While students still roam the halls of East High School in downtown Columbus, Ohio, college students and volunteers from across the Midwest begin laying tarps on the gym floor Friday morning.
After covering the shiny wooden panels with blue tarp and tape, students and volunteers assembled 40 tents, with ventilation and a dental chair in each one. The gym is transformed into the dental floor, one of three services that Remote Area Medical provides to those in need.
For over two days, Remote Area Medical and Columbus Clinic Host Group provided free dental, vision and medical care to over 500 patients at East High School, assisted by students, volunteers and providers from Ohio State, Case Western Reserve University and other dental schools in the region.
To Thu Nguyen, a graduate of Vanderbilt and a core-in training for Remote Area Medical, these clinics are more than a learning experience.
“The people that I’m around that make me want to stay,” Nguyen said. “The communities that I’ve been immersed in through this experience, I have come to learn a lot about them and their difficulties in affording and accessing medical care.”
Thinking back to her first clinic, spending 12 hours providing general support to providers left Nguyen wanting to continue participating in the work that the nonprofit is doing.

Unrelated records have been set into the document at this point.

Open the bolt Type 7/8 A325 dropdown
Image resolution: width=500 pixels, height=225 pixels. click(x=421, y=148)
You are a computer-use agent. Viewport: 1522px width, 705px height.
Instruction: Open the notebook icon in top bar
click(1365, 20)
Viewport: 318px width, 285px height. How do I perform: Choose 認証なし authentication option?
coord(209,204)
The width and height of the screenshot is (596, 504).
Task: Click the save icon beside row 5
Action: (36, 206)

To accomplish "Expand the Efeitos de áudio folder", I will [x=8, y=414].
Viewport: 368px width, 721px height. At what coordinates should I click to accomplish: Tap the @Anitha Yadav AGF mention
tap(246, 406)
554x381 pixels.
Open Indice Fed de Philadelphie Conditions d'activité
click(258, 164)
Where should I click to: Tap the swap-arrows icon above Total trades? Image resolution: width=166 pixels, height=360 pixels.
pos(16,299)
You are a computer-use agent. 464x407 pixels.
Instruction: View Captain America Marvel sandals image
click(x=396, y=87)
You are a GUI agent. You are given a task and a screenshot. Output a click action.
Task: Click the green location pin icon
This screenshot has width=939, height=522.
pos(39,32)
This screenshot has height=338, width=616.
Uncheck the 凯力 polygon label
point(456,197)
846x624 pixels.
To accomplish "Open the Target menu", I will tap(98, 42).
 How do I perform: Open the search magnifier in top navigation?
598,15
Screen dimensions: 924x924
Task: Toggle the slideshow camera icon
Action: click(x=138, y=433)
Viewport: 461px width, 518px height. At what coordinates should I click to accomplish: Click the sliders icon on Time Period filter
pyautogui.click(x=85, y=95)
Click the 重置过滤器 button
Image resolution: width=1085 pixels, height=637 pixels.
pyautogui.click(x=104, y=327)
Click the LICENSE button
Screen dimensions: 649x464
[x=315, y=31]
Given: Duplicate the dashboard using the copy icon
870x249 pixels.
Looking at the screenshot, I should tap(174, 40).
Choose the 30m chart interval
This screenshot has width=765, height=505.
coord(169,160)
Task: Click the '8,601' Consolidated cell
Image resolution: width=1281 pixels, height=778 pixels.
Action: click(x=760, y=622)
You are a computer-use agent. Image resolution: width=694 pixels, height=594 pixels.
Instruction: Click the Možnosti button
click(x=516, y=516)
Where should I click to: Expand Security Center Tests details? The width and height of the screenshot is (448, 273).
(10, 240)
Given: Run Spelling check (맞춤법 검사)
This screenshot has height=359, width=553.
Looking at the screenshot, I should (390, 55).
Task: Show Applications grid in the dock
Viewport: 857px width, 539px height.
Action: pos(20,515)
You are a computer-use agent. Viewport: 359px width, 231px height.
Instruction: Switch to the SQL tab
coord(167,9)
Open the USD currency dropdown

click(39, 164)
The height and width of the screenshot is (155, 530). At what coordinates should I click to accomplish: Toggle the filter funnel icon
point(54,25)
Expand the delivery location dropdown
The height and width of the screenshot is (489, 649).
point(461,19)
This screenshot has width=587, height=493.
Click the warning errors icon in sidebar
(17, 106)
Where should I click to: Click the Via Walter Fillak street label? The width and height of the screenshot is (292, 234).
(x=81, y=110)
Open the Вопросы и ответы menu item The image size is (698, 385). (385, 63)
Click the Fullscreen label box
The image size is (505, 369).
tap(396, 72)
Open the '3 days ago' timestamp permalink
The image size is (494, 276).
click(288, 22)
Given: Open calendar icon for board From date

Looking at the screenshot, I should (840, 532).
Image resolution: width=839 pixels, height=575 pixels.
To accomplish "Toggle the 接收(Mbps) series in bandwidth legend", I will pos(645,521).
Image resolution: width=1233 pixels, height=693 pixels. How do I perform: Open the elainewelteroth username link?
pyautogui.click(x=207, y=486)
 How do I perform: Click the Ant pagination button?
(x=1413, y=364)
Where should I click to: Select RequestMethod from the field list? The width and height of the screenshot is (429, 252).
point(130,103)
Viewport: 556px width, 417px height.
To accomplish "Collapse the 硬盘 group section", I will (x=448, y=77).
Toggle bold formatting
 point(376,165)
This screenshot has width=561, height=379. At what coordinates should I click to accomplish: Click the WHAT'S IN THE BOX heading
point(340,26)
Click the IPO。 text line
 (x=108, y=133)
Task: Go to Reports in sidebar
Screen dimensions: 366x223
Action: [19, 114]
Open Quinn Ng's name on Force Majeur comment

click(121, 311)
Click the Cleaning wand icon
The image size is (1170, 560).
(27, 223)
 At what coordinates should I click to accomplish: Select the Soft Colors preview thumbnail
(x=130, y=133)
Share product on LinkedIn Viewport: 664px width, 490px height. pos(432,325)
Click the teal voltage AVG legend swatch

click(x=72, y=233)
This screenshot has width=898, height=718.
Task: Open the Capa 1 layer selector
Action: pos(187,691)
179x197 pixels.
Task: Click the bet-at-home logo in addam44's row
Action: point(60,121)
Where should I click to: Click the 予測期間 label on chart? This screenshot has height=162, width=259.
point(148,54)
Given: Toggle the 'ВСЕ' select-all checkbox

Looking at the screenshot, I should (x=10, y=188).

“Everyone at the clinic was there for a very selfless reason and it was just amazing to be around people who cared so much about this cause,” Nguyen said.
Around 120 third- and fourth-year’s at Ohio State served as providers on the dental floor, performing cleanings, fillings, extractions and more.
To Mark Morrison, a clinical assistant professor at the Ohio State College of Dentistry and doctor of dental surgery, these two days are valuable to a dental student’s education.
“Part of their education is hands-on, but part of it is learning how to study, learning how to read, learning how to take information and read scholarly things about procedures,” Morrison said. “We try to teach them to be a well educated person and have a very well rounded background. This leads them to be able to do something like this clinic, where I can actually trust them.”
Morrison said the clinic gives students the space to make educated decisions based on their education.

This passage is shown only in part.